Tahu kenapa kami, dari kelas II-A sampai II-G berhamburan keluar dan membersihkan halaman kelas? Karena dari kejauhan, nampak Pak Khalik. Kami memanggilnya Pak Helo.

Beliau berdiri di ruang depan ruang guru, menghadap ke lapangan yang dikelilingi kelas-kelas. Hanya dengan begitu, kami tanpa dikomando langsung bergerak. Pak Helo memang terkenal keras dan tanpa segan menampar.

Di ruangan, Pak Helo juga keras tapi disiplin. Hafalan sejarah, matapelajaran yang beliau ajarkan, harus benar-benar nyantol di otak kami. Dari situ, saya sendiri mengakui sangat menyukai sejarah setelah puluhan tahun dididik beliau.

Di kelas, saya masih ingat. Di antara tiga tempat duduk kami, ada dua orang yang membuat kegaduhan. Seketika, Pak Helo datang dan menampar mereka yang ribut, serta kami yang ada di dekatnya.
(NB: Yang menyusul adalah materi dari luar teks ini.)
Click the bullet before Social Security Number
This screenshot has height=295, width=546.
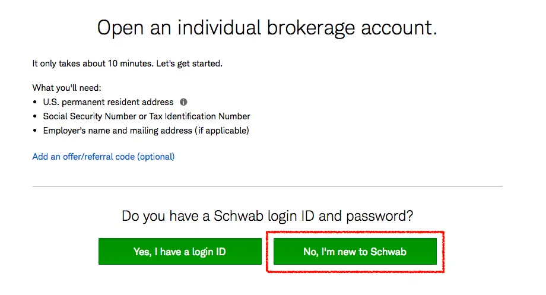pos(36,116)
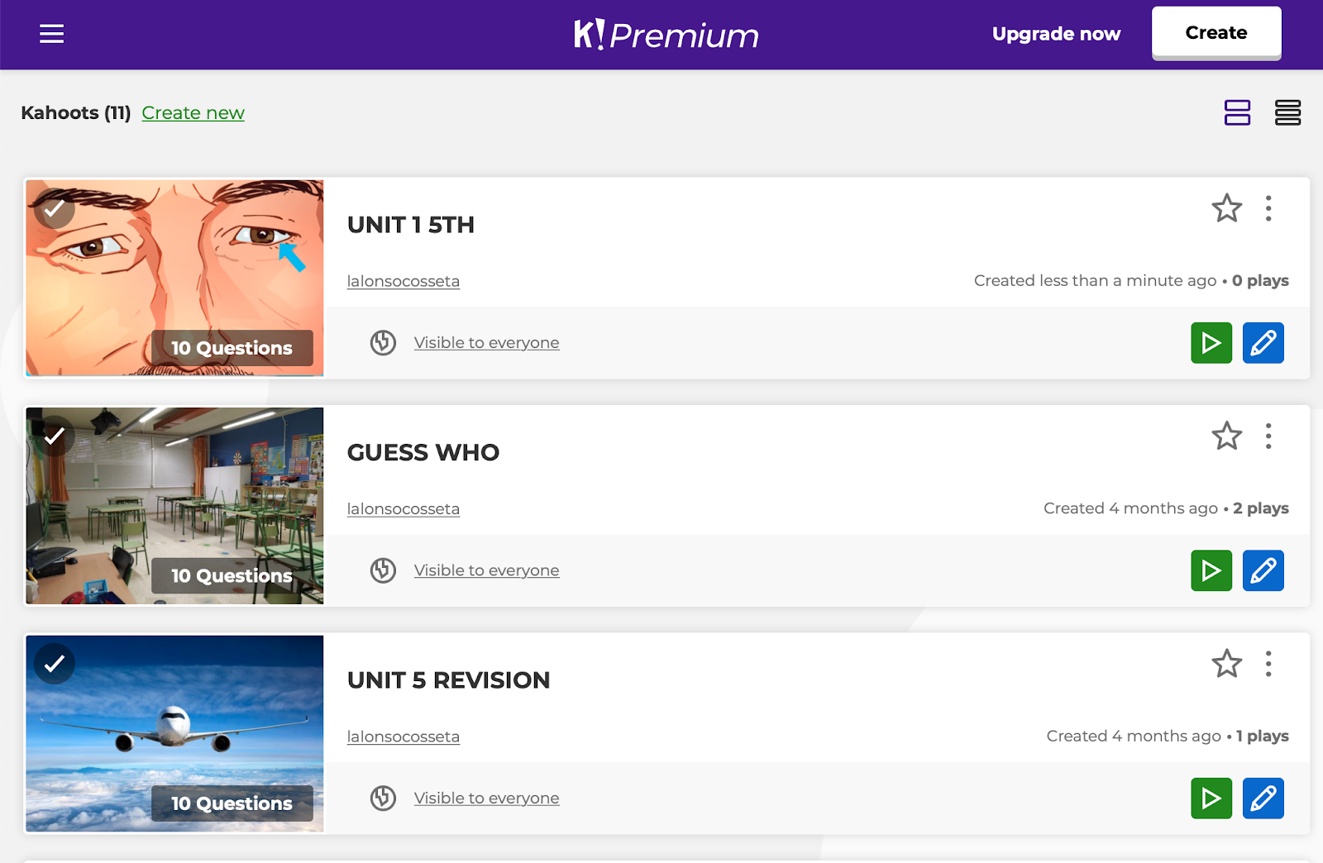Toggle selection checkmark on UNIT 5 REVISION
The image size is (1323, 863).
pyautogui.click(x=55, y=664)
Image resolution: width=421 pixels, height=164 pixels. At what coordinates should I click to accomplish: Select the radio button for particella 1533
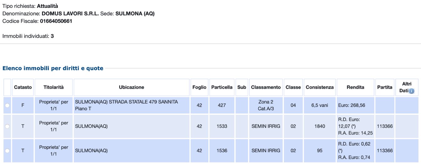coord(7,126)
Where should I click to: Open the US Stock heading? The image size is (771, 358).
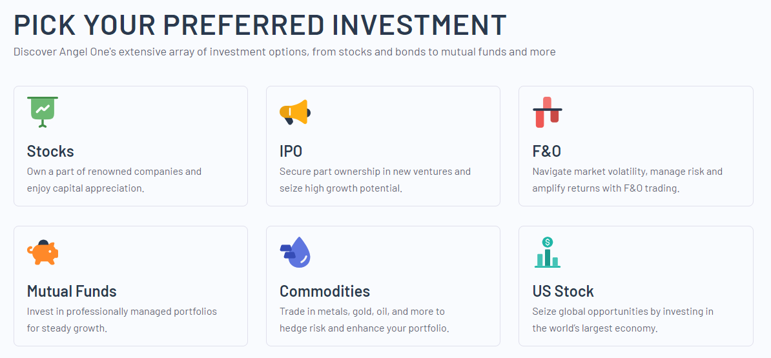(x=563, y=292)

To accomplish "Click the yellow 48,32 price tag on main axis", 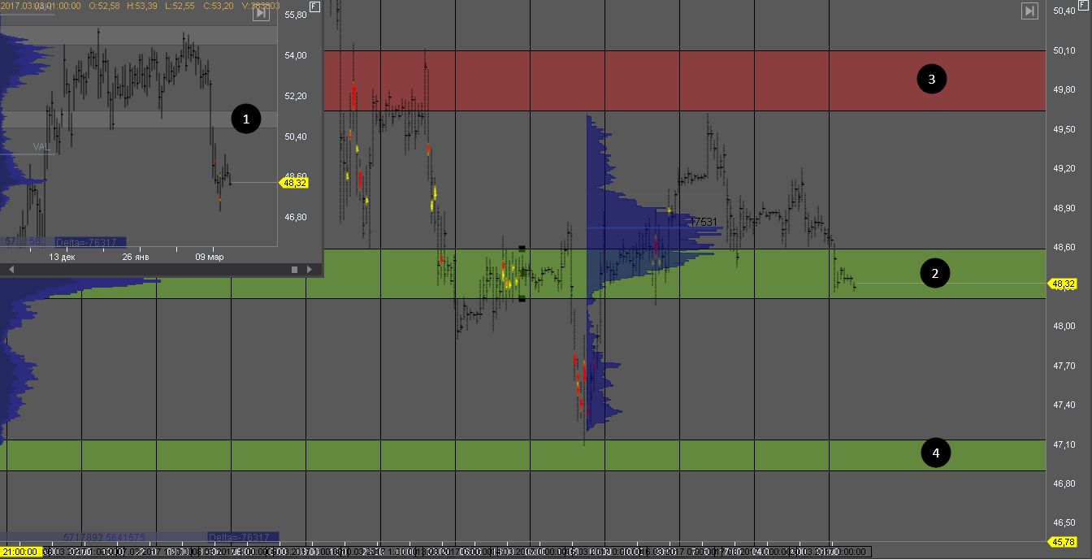I will (1064, 284).
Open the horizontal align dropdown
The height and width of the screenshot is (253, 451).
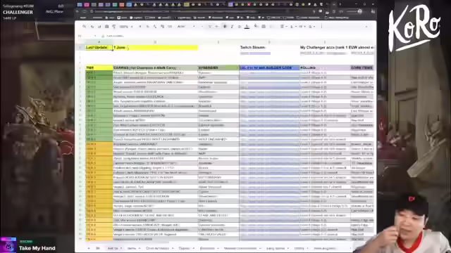[x=283, y=27]
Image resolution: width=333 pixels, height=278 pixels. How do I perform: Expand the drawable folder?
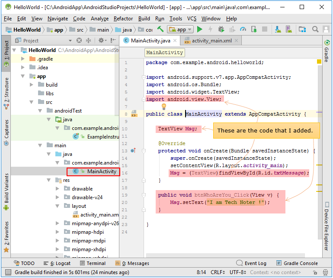58,189
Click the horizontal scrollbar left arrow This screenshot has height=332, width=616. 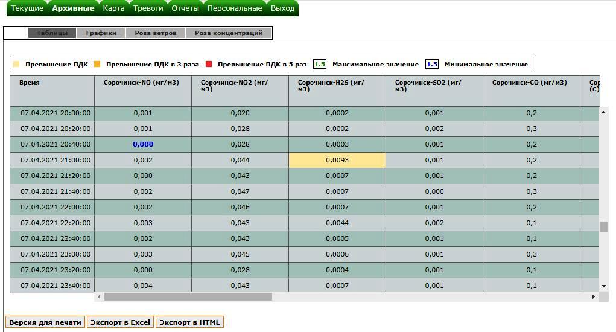pyautogui.click(x=99, y=297)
Kenapa harus kami yang tak ribut ditampar juga? Saya mengerti kini. Kami punya tanggungjawab untuk mengingatkan, sebagai tetangga duduk terdekat.

Ah pelajaran itu.. Kini baru ku sadari..

H. Abdul Wahab namanya. Jenggot panjang dan tipis di dagunnya adalah ciri beliau. Itu mengingatkan pada sosok H. Agus Salim. Celananya juga cingkrang. Bukan, dia bukan guru agama. Beliau adalah guru matematika. Sebenarnya, matapelajaran yang tidak aku suka. Tapi di tangan beliau, tak bosan kami belajar itu.

Cara beliau mengajari matematika, benar-benar dari hati. Pak Wahab paham, tiga jam pelajaran itu membuat kami bosan. Maka saat melihat kebosanan kami, beliau mengalihkan dengan bercerita. Bercerita soal agama yang lebih sering. Ah inilah dakwah yang efektif. Beliau juga kadang bercerita soal sejarah, sejarah tempat kami bersekolah di SMPN 1 Madapangga, Kabupaten Bima NTB. Dulu sekolah ini bernama SMPN 2 Bolo.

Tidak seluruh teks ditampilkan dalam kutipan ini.